< 詩篇 26 >
1 上主求你替我主持正義,因我行動無辜,我曾毫不猶豫地全心依賴了上主。
Van David. Wees mijn Rechter, o Jahweh! Want mijn wandel is rein; Altijd heb ik op Jahweh vertrouwd, Nooit gewankeld!
2 上主,你儘管對我試驗,對我查考,你儘管對我的五內和心臟探討;
Beproef mij, en toets mij, o Jahweh; Doorgrond mijn nieren en hart.
3 原來你的受常擺在我眼前,我常遵照你的真理行走盤桓。
Want uw liefde houd ik voor ogen, En in uw waarheid heb ik geleefd;
Ik heb geen gemeenschap met veinzers, Met gluipers ga ik niet om;
Ik haat het gezelschap der bozen, En met slechtaards zit ik niet aan.
Maar ik was mijn handen in onschuld, En sta rond uw altaar,
O Jahweh, om U een loflied te zingen, En al uw wonderen te melden.
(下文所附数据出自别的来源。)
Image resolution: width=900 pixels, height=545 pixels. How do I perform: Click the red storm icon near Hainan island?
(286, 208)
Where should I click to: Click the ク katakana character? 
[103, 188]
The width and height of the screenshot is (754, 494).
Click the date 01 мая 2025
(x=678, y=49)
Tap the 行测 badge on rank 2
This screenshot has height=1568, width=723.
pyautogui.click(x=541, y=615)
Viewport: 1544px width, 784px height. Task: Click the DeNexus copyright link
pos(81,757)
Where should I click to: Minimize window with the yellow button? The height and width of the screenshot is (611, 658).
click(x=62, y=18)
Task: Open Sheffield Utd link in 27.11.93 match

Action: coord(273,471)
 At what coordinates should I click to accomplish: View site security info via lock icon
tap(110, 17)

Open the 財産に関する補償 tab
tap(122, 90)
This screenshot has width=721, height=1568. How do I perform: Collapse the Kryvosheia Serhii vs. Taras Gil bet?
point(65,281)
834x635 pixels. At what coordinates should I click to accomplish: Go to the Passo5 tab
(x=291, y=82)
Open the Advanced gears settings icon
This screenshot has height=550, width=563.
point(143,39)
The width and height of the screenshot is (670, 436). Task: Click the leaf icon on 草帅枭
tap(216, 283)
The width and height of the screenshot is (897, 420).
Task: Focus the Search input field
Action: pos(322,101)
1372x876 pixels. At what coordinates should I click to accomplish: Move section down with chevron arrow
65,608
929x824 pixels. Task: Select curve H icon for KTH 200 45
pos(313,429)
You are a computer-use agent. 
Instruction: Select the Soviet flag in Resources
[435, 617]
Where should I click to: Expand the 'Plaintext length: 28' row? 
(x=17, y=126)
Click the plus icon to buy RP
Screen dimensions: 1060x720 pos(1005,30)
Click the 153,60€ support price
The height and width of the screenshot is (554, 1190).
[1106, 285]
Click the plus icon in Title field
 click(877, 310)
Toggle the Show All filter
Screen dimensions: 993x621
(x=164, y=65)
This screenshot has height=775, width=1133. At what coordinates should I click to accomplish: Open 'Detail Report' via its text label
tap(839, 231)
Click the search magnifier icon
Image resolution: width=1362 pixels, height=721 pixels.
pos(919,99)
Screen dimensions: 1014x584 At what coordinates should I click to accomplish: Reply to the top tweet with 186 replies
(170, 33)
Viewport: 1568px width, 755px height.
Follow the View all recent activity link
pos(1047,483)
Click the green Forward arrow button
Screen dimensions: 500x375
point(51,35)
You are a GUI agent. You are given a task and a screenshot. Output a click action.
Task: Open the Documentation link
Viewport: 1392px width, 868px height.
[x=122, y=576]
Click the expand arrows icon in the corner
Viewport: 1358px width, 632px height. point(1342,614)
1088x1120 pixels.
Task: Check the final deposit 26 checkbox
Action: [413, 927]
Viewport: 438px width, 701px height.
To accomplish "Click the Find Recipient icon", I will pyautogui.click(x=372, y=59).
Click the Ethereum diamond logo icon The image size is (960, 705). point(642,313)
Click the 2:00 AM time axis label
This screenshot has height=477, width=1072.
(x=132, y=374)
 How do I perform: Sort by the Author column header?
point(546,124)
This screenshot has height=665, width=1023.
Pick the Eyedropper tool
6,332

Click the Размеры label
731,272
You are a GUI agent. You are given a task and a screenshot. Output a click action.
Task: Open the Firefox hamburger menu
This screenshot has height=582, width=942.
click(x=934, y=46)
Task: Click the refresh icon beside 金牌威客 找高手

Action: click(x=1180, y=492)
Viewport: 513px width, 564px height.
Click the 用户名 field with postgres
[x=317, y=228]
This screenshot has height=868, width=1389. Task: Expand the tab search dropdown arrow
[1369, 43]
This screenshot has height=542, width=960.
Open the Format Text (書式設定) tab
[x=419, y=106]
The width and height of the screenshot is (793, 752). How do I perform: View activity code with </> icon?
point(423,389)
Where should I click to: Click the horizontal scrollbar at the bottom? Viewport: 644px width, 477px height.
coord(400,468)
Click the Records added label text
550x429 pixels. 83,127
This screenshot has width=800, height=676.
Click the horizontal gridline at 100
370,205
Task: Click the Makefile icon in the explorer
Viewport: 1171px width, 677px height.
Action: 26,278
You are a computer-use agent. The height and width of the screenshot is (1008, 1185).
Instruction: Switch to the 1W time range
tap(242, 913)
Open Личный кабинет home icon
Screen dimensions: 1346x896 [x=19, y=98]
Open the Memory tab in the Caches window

8 上主,我喜愛你所住的殿堂,就是你那榮耀寄居的地方。
Jahweh, ik bemin het huis, waar Gij toeft, De woonplaats van uw heerlijkheid.
9 求你不要把我的靈魂和罪人們一起收去;求你不要把我的生命與流血者一起剷除。
Werp mij niet weg met de zondaars, Mijn leven niet met moordenaars,
10 因為他們的手中盡是罪污,他們的右手滿是賄賂;
Aan wier handen misdaad kleeft, Wier rechterhand is omgekocht.
Neen, ik wandel in onschuld; Red mij dus, Jahweh, en wees mij genadig!
12 我的腳站立於平坦大路,在集會中我要讚頌上主。
Mijn voet staat in de gerechtigheid vast; Ik zal U loven, o Jahweh, in de volle gemeente!